Jacques Cartier mentioned L’Anse au Loup in his journal of 1534. By the time of his arrival, French, Basque and other European fishing fleets were using the harbour and nearby Schooner Cove. In the early 1700s, as New France grew, it extended its proprietorship of the Quebec-Labrador coast by giving seigneruial concessions to individual entrepreneurs. L’Anse au Loup was within the concession of Augustin Le Gardeur de Courtemanche. From his headquarters farther west in Bradore, he oversaw a number of fishing and fur trading stations. The influence of the concessionaires was destined to come to an end when in 1763 France lost the Seven Years War and all claims to Labrador. Not long after, fishing and trading merchants from Britain and the Channel Islands took control of the area. The English firm Noble & Pinson built a large station in L’ Anse au Loup that lasted into the 20th century.
In the early 1800s fishermen, artisans and shore workers from England and the Channel island of Jersey arrived in L’Anse au Loup to work for the British fishing firms. As part of their contracts, a number of the workers overwintered in Labrador and a few eventually became settlers. They were joined by Newfoundlanders who migrated to the area looking for better fishing grounds and access to the seal fishery. The height of immigration to L'Anse au Loup came in the second half of the 19th century.
Today, L’Anse au Loup is the largest town in the Labrador Straits with a working fish plant and a population of over 500 people.
L'Anse au Loup Photos : ( Click each for full size )
L'Anse au Loup : Schooner Cove
The Strait of Belle Isle region was home to indigenous people long before the arrival of Europeans.

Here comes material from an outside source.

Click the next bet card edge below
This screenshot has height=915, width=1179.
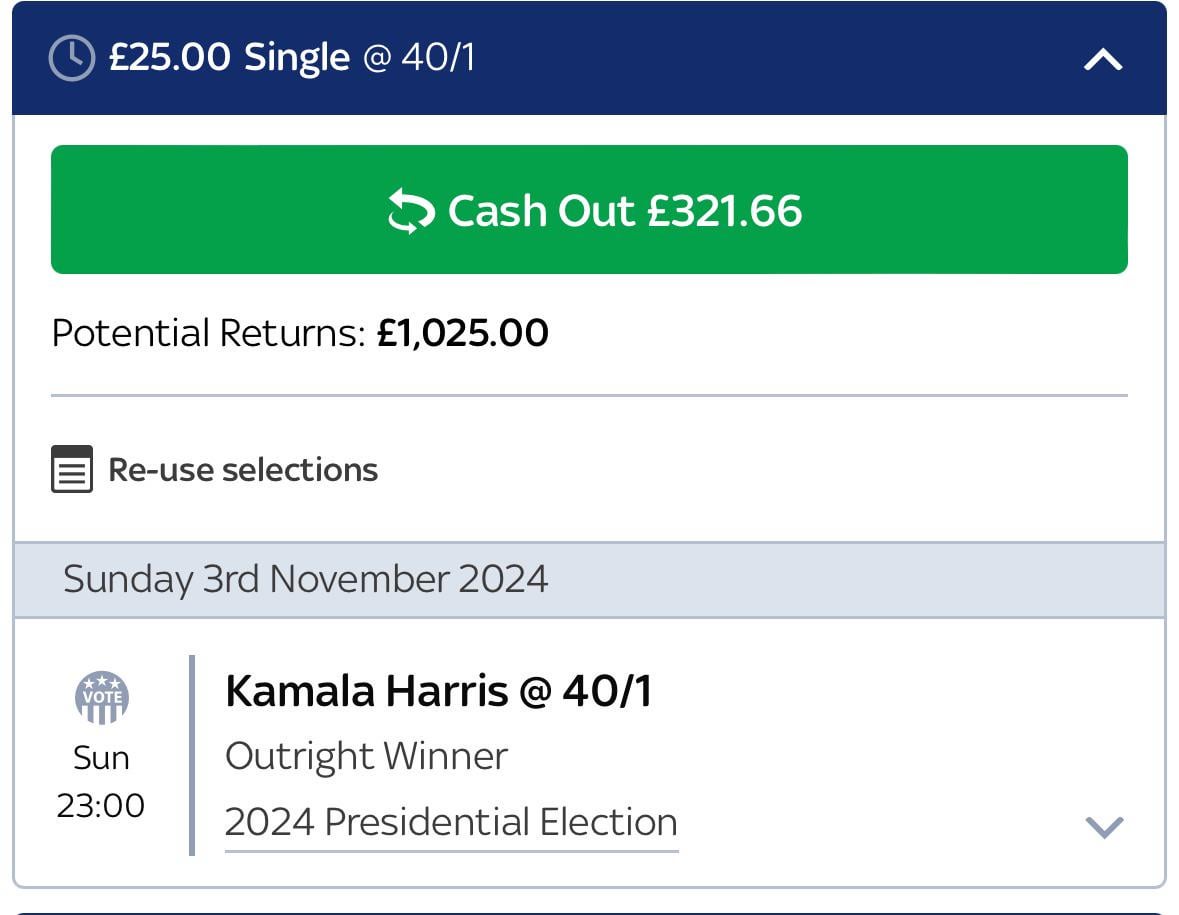click(x=589, y=911)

The movement of sea mammals through the Labrador Straits, as well as the excellent fishing grounds nearby, have attracted human habitation for millennia. At Schooner Cove, part of L’Anse au Loup, archeologists have discovered several Maritime Archaic and Paleo-Eskimo sites, possibly 8000 years old.

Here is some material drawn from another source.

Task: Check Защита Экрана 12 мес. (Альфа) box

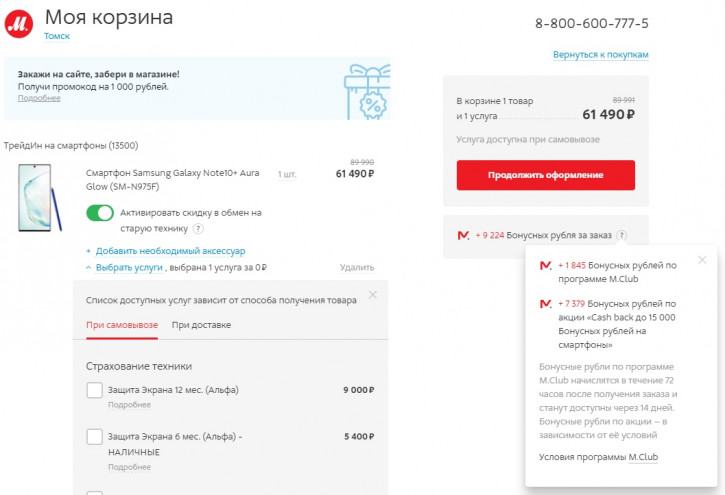Action: click(94, 390)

Basque whalers, whose story has been expertly interpreted at the Parks Canada museum in Red Bay, lived and worked in Schooner Cove in the 17th century until over-harvesting the bowhead and right whales destroyed the industry. After the Basque whalers left, Basques fishermen continued to fish seasonally out of Schooner Cove for more than a century. they were joined by French migratory cod fishermen and fishermen hired by the Quebec concessions. When France lost its rights to the region in 1763, the English firm of Noble & Pinson took over, followed by Stabb, Row & Holmwood. In those days, the cove was crowed with fishermen and shoreworkers, the harbour choked with vessels. The last fish merchants in , Job Brothers from St. John’s, came to the area in the mid-1800s and had a fishing, sealing and whaling business at Schooner Cove. They, too, employed a lot of people, some of whom came seasonally from southern Newfoundland. In 1920 Job Brothers closed it operation and Schooner Cove’s commercial activity came to an end. Today there is little physical evidence of its long history as a whaling and fishing centre.